A federal judge in New York awarded summary judgment on Friday in favor of Medidata Solutions, Inc., finding that Medidata’s $4.8 million loss suffered after Medidata was tricked into wiring funds to a fraudulent overseas account, triggered coverage under a commercial crime policy’s computer fraud provision and funds transfer fraud provision. The award comes after District Judge Andrew L. Carter, Jr., ruled in March 2016 that additional expert discovery was needed concerning the manner in which the fraudsters manipulated Medidata’s computer systems.

The lawsuit, discussed in an August 18, 2016, Hunton & Williams blog post, arose after employees in Medidata’s finance department were deceived into transferring $4.8 million to a Chinese bank account based on emails that falsely appeared to come from a Medidata executive. Federal Insurance Company, a unit of Chubb Corp., insured Medidata under a policy providing coverage for, among other things, computer fraud, forgery and funds transfer fraud. Federal argued that Medidata’s claim was not covered because, among other things, there was no manipulation of Medidata’s computers and Medidata “voluntarily” transferred the funds.

Medidata countered, arguing that the fraudsters changed the code in emails to alter the sender’s address and included the executive’s pictures, email addresses and signatures, and that this alteration amounted to a change of the “data” in Medidata’s computer systems. Medidata further argued that the chain of events began with an accounts payable employee’s receiving a spoofed email purportedly from Medidata’s president, and that but for the receipt of that fraudulent email, the Medidata employee would not have “voluntarily” transferred the funds.

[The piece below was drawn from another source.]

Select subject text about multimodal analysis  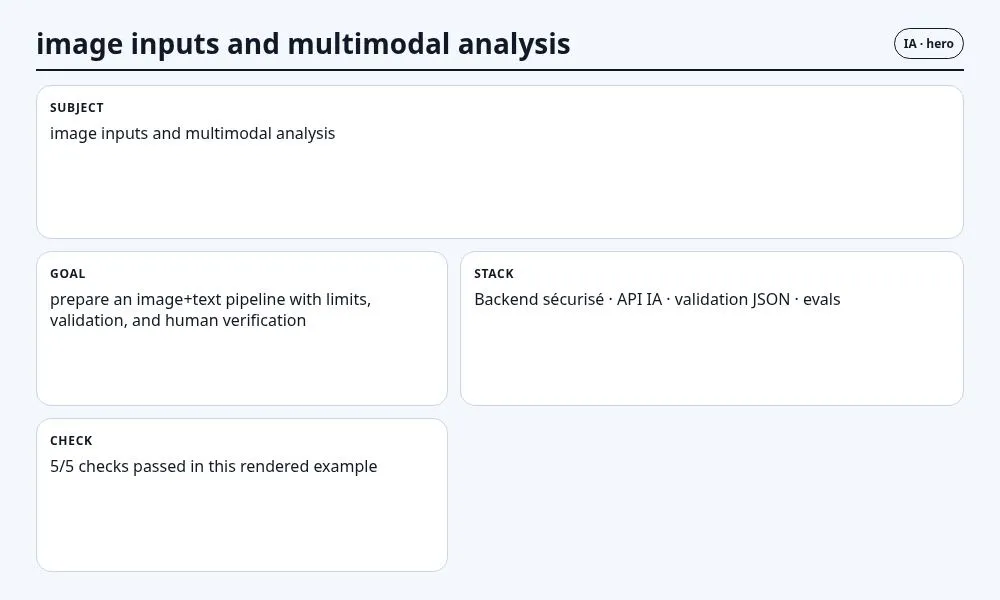coord(192,133)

The court agreed with Medidata on both accounts. In finding that Medidata’s loss implicated coverage under the policy’s computer fraud provision, the court determined that the manipulation of code in email messages amounted to the kind of “deceitful and dishonest access” imagined by the New York Court of Appeals in Universal Am. Corp. v. Nat’l Union Fire Ins. Co., 25 N.Y.3d 675, 680 (2015), where the court held that fraud occurs where the perpetrator violates the integrity of a computer system through unauthorized access and denying coverage for fraud caused by the submission of fraudulent data by authorized users. Thus, the manipulation of code in the email messages sent to Medidata, such that the messages arrived at Medidata users’ inboxes displaying the name and photograph of Medidata’s president and other executives, amounted to the type of fraud requisite to trigger coverage. Likewise, the court found that because the chain of events that led to the fraudulent transfer was initiated by the fraudsters’ emails, and not Medidata employees, a sufficient causal nexus existed between the fraudulent conduct and the resulting transfer and loss to merit coverage.

The court also found coverage was implicated under the policy’s funds transfer fraud coverage. There, Medidata argued that coverage was implicated because the theft “(1) caused a direct loss of money; (2) by fraudulent electronic instructions purportedly issued by Medidata; (3) issued to a financial institution; (4) to deliver money from Medidata’s accounts; (5) without Medidata’s knowledge or consent.” Federal challenged only the fifth element of the funds transfer fraud provision, arguing that the funds transfer was voluntary and with Medidata’s knowledge and consent. The court rejected the insurer’s contention, finding the fact that the accounts payable employee willingly pressed the send button on the bank transfer does not transform the bank wire into a valid transaction. To the contrary, the validity of the wire transfer depended upon several high-level employees’ knowledge and consent, which was only obtained by trick. As the court explained, “larceny by trick is still larceny. Therefore, Medidata has demonstrated that the Funds Transfer Fraud clause covers the theft in 2014.”

The Medidata decision underscores the breadth of coverage available to policyholders under their commercial crime policies for social engineering and other fraud-induced losses. Evident from the court’s ruling is that loss caused by fraud or deceit is indeed covered and mere technicalities, such as whether an employee purposefully initiated the transfer of funds, serve no purpose in determining whether a claim in fact implicates coverage. Rather, as the court made clear, “larceny by trick is still larceny,” and the fact that an employee is duped into transferring funds is as much a theft as if the funds were stolen directly.

Medidata also illustrates the complex factual questions that can arise in cases of social engineering and cyber breaches, generally. The decision likewise illustrates the considerable uncertainty that exists under new and rapidly evolving “cyber” insurance policies. These policies are not standard and are largely untested in the courts, making them susceptible to more than one plausible interpretation. It is important, therefore, that policyholders obtain the advice of experienced insurance coverage attorneys to determine whether their “cyber” insurance is, in fact, sufficient to meet their cybersecurity needs and, when necessary, enforce their right to recovery.